I was really wondering if I could alternate, weight training and running: Weights on mon, weds, fri, Runs on tues, thurs, sat (sunday off) Or is this too much.
posted by elwoodwiles at 1:10 PM on August 23, 2007

You can definitely do that schedule if you're just doing upper-body weight-training, in my opinion. I used to do that. Then I got top-heavy and had to change my whole approach to address this.
posted by creasy boy at 1:14 PM on August 23, 2007

creasy boy, Yeah, I don't want to get overly top-heavy. I currently do weighted lunges and leg presses which have preformed miracles in terms of fixing and preventing running injuries. So, some leg work needs to remain.

I had trouble parsing out the schedule you described - could you write that out again?
posted by elwoodwiles at 1:23 PM on August 23, 2007

If you follow the Scrawny to Brawny workouts, which are low-rep at high-intensity, you may not feel much like running the day after you train, so the problem may take care if itself. Besides, a good weight training routine will keep your heart rate high enough to qualify as a cardio workout.
If you find you miss running, switch to interval training (sprint/walk) or hill/stairs intense running to keep your calorie burning to a minimum.
posted by rocket88 at 1:41 PM on August 23, 2007

You could do something like this:
Mon: running & then pushing (bench-press, dips etc.)
Tue: running and then pulling (pullups, Yates row or renegade row)
Wed: squats & shoulder press, maybe more bench-press-stuff
Thu: rest
Fri: running & pulling
Sat: deadlifts & pushing, maybe upright row for your shoulders
Sun: pulling, maybe some stuff like ab work -- or just rest.
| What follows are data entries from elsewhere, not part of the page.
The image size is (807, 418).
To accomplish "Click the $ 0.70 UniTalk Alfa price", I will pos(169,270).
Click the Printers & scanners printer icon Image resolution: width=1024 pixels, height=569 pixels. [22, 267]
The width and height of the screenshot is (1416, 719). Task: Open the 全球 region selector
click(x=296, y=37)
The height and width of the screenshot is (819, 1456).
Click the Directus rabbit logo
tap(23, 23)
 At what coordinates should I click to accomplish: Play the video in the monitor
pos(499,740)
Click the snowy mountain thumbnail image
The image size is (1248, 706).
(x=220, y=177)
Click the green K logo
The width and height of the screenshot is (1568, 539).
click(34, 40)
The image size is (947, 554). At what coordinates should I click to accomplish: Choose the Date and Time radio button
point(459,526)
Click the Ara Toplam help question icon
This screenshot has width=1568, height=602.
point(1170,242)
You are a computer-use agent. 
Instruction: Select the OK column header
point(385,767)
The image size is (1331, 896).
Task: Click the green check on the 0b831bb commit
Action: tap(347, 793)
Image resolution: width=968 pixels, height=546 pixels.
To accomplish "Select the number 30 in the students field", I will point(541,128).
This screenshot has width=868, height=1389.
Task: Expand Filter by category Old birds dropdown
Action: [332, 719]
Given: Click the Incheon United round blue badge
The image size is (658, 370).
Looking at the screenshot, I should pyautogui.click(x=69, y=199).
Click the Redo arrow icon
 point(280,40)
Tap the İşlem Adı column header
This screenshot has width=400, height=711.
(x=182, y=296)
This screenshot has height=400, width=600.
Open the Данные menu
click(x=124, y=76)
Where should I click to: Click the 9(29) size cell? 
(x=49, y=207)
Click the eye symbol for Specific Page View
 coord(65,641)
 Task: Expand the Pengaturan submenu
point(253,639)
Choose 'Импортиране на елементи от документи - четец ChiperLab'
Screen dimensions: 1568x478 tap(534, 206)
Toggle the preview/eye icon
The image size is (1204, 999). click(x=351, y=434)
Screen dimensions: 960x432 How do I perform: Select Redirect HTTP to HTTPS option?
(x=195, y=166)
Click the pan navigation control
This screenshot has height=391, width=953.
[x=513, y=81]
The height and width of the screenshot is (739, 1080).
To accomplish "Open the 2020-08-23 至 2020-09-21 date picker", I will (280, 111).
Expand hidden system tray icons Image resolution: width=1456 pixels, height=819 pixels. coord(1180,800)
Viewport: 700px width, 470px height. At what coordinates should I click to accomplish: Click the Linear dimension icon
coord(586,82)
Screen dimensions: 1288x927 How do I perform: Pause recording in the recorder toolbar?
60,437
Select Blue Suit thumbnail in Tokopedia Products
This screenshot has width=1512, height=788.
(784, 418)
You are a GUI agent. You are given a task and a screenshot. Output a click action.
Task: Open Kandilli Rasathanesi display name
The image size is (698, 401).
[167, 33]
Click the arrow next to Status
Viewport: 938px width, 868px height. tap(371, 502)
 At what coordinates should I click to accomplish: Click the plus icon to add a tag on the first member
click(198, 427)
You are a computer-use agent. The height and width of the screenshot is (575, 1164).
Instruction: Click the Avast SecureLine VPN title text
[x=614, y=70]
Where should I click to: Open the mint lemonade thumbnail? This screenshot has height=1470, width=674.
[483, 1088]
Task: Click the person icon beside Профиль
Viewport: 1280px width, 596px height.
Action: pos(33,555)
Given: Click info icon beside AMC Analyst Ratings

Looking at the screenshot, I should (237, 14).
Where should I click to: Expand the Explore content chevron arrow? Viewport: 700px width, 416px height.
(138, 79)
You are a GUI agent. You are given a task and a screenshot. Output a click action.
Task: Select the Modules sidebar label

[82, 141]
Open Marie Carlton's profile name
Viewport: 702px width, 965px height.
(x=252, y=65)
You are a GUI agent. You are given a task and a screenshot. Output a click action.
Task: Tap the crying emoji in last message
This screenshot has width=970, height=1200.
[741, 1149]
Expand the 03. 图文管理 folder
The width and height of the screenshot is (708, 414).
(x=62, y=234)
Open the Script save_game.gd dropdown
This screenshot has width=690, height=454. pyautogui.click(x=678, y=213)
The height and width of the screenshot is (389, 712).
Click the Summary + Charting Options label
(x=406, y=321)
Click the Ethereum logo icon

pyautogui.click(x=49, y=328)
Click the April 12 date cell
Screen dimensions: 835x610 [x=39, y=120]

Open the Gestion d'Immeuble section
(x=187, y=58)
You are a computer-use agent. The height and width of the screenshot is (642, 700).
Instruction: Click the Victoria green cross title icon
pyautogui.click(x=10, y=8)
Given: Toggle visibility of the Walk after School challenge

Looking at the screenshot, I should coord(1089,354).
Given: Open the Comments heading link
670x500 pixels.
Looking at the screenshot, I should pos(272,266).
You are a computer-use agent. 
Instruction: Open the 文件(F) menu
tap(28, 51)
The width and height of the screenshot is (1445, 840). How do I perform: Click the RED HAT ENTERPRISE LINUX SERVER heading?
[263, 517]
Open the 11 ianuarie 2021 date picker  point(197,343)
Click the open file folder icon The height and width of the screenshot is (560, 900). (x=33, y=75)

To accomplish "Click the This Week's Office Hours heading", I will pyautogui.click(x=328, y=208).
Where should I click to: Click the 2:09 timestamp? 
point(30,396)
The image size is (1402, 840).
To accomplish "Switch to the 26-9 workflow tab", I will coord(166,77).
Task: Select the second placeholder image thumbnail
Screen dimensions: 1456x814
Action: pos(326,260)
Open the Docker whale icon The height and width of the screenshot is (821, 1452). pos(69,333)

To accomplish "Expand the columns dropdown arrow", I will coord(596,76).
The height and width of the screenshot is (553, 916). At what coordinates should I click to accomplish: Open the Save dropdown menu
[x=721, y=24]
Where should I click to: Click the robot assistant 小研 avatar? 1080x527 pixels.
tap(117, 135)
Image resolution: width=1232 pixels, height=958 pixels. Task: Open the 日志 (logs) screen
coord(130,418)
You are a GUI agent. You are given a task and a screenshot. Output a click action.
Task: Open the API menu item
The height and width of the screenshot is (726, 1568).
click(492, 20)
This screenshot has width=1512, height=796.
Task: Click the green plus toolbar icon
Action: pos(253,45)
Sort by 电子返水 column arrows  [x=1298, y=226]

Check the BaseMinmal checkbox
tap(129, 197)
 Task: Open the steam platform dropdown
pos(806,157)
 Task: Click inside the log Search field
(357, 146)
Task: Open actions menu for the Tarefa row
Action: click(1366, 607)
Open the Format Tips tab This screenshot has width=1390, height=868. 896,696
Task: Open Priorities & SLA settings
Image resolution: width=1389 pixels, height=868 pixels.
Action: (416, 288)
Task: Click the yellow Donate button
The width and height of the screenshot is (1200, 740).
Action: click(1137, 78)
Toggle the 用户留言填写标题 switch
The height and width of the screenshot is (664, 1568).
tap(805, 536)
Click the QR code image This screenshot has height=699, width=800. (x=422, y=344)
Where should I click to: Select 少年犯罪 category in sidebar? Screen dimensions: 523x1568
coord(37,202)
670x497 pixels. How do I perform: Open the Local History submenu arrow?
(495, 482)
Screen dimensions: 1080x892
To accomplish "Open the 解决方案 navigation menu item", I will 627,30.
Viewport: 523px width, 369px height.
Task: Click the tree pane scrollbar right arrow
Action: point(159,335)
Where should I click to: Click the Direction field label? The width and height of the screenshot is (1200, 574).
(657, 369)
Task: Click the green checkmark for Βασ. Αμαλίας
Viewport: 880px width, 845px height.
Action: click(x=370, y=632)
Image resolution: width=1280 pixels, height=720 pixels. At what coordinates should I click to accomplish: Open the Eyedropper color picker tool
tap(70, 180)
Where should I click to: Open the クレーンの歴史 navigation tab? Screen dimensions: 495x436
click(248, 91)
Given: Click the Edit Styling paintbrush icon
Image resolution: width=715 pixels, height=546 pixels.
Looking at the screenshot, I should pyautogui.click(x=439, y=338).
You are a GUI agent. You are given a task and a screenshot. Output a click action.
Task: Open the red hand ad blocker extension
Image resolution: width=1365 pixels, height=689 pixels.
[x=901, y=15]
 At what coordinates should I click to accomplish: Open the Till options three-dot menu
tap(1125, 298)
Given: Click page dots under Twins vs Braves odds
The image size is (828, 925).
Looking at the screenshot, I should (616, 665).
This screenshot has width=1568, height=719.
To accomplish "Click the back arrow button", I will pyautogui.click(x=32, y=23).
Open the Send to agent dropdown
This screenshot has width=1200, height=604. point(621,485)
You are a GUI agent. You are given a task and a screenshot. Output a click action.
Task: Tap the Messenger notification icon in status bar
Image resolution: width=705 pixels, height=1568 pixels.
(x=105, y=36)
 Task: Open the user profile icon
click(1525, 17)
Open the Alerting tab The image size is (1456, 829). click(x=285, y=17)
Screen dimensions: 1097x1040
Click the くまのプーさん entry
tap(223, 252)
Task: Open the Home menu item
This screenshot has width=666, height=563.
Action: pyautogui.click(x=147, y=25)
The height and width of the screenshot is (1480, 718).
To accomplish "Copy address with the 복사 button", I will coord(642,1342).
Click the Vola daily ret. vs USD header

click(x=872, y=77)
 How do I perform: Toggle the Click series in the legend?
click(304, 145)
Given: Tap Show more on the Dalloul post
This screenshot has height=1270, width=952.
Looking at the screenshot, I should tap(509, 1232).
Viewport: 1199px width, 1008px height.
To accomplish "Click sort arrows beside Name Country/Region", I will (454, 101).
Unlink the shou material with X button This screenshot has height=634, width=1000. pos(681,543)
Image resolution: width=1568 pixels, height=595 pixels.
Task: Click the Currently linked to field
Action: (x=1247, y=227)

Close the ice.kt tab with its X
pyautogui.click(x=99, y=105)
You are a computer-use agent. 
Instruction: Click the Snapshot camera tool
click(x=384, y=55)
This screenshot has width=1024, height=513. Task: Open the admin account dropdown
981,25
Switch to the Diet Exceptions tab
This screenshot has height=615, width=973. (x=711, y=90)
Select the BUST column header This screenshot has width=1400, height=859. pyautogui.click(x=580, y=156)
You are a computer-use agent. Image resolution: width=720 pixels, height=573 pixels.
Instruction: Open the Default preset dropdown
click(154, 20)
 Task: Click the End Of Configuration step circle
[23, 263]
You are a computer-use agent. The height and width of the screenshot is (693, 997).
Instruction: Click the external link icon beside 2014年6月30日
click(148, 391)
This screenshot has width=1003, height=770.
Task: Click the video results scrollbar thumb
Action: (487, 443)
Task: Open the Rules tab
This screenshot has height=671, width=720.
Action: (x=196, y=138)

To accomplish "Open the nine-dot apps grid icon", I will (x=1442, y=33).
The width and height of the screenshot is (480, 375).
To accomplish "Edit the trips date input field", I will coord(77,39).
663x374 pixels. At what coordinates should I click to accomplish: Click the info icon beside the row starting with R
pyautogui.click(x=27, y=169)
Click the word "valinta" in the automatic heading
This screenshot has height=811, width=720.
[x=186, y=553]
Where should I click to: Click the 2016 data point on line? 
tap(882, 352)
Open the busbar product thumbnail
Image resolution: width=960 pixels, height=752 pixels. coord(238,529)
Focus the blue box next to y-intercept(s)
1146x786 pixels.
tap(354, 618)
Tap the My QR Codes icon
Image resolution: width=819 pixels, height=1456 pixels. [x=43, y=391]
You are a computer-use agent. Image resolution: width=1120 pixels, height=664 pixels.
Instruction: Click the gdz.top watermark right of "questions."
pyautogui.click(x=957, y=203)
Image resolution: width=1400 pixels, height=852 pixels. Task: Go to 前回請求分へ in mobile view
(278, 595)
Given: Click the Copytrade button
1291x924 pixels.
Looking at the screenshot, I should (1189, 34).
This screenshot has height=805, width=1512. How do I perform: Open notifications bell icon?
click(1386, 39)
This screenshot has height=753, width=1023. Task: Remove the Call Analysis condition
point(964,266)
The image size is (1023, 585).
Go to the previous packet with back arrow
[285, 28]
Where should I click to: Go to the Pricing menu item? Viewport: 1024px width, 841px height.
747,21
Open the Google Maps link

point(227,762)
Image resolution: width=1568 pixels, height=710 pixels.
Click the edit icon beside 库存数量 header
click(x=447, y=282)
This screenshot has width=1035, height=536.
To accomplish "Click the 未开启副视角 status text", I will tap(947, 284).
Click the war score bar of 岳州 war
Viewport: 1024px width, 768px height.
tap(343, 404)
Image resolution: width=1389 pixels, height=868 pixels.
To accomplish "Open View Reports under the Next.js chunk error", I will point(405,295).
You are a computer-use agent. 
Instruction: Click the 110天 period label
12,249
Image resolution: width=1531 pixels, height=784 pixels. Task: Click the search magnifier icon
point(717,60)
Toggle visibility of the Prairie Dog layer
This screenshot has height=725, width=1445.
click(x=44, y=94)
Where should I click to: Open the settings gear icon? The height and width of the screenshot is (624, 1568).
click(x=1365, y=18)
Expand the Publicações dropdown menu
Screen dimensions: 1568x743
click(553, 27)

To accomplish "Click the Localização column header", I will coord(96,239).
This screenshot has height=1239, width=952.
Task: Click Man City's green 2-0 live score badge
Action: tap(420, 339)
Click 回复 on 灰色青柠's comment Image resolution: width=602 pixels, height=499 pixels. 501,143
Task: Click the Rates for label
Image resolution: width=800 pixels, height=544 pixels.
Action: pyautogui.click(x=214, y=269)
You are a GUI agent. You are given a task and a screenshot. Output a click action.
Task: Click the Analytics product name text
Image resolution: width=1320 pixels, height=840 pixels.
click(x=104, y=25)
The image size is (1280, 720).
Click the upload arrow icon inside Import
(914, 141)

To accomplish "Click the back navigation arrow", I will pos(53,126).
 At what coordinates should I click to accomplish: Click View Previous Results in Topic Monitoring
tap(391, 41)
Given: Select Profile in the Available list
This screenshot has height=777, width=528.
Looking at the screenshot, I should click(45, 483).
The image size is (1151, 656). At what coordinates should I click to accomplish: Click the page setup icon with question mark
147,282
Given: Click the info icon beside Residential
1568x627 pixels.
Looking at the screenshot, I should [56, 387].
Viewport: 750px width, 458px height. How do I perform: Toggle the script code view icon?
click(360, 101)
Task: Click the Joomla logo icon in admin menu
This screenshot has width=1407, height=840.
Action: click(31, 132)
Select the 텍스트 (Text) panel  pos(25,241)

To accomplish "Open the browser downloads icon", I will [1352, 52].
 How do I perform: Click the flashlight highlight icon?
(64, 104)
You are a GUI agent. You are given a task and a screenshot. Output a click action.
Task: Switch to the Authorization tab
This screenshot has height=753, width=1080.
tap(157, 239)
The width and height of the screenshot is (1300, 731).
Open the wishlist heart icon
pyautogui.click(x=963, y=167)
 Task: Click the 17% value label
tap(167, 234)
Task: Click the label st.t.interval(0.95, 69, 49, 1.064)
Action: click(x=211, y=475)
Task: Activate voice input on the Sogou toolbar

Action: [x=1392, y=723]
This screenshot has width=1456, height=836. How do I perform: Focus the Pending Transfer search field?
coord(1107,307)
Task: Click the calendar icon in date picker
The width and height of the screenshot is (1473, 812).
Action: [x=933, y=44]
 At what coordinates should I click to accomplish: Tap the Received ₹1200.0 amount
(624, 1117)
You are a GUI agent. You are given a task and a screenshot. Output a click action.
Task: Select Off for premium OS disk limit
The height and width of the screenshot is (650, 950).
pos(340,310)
In other words, you can get in two days of strength training for your legs if you work in two days of rest for your legs. That leaves you three days of running. I would take one day of complete rest, no anything. Your weight-training for your upper body you can work in anyday, however you see fit, and if you alternate muscle groups then you can do some upper-body lifting almost every day. Or you could do it all at once. Depending on how you do this you might find too much overlap on your shoulders and then you'll have to readjust to avoid overtraining them. But basically I would work out some schedule with 3 days running, 2 days leg strength-training, and 2 days rest for your legs, and then divide up the other weight-training exercises as you see fit. The only flaw would be if everything overlaps too much on your lower back and you get lower back fatigue, and then I would take two days of complete rest per week. This is my experience....also lately I've been doing stuff vaguely inspired by cross-fit, you may want to check out their site since their goal is a combination of strength and endurance. When I combine running & lifting I often do things like: pullups, uphill sprint (on a treadmill), pullups, sprint, pullups; and the next day: run a quick mile, then 3 sets of benches alternating with situps...then the third day, deadlifts and push-presses, and fourth day rest.
posted by creasy boy at 1:46 PM on August 23, 2007

Oh yeah, and you only have to do an exercise once a week, where I said "pulling", you could do pullups one day, and the other "pulling" day you could do some kind of row. Not necessarily both on both days. The two exercises overlap slightly. And likewise I might do bench-press one day, dips on another "pushing" day. If you seriously lift to muscle failure then you only really have to do that exercise one day that week. It's always good to have fewer exercises done well each day and a greater variety of exercises overall.
posted by creasy boy at 2:02 PM on August 23, 2007

Thanks creasy, I think I see how your cutting this up.
posted by elwoodwiles at 2:05 PM on August 23, 2007

Try something like Starting Strength or Crossfit (but use the scaled workouts for Crossfit). I shill Crossfit all over this website, but that's because it's the best thing I've found for building functional strength. And I'm a woman and it builds muscle on me like crazy.